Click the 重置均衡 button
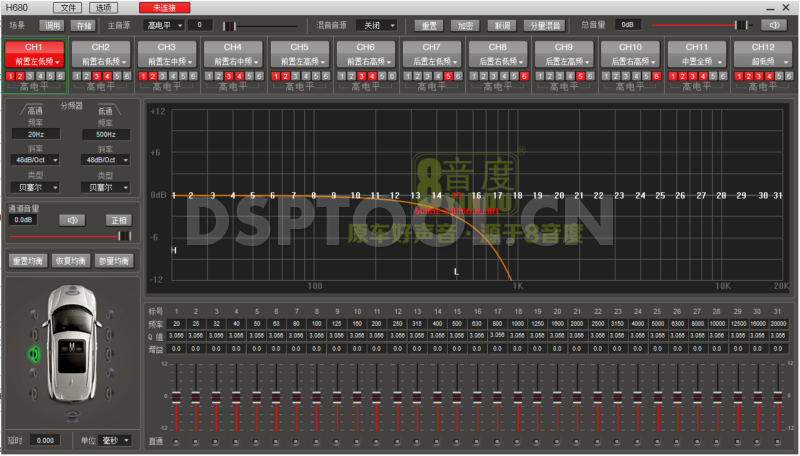coord(26,261)
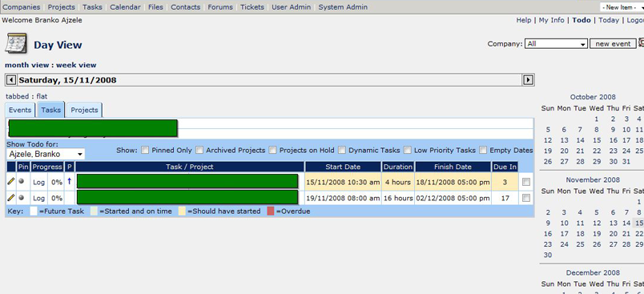Toggle the pin icon on first task
The image size is (644, 294).
pos(22,181)
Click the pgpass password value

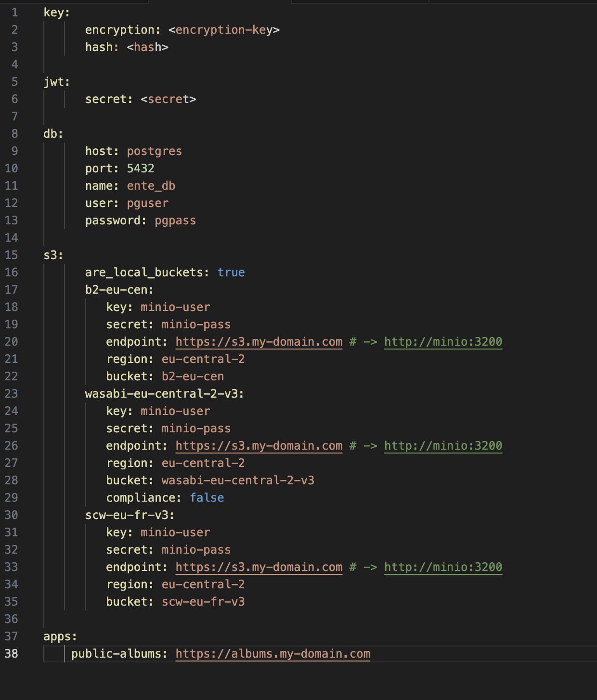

────────────────────

Write the data above out exactly. Leave out any pictures.

Click the 重置均衡 button
coord(26,261)
Toggle the pin icon on first task
The image size is (644, 294).
pos(22,181)
Click the pgpass password value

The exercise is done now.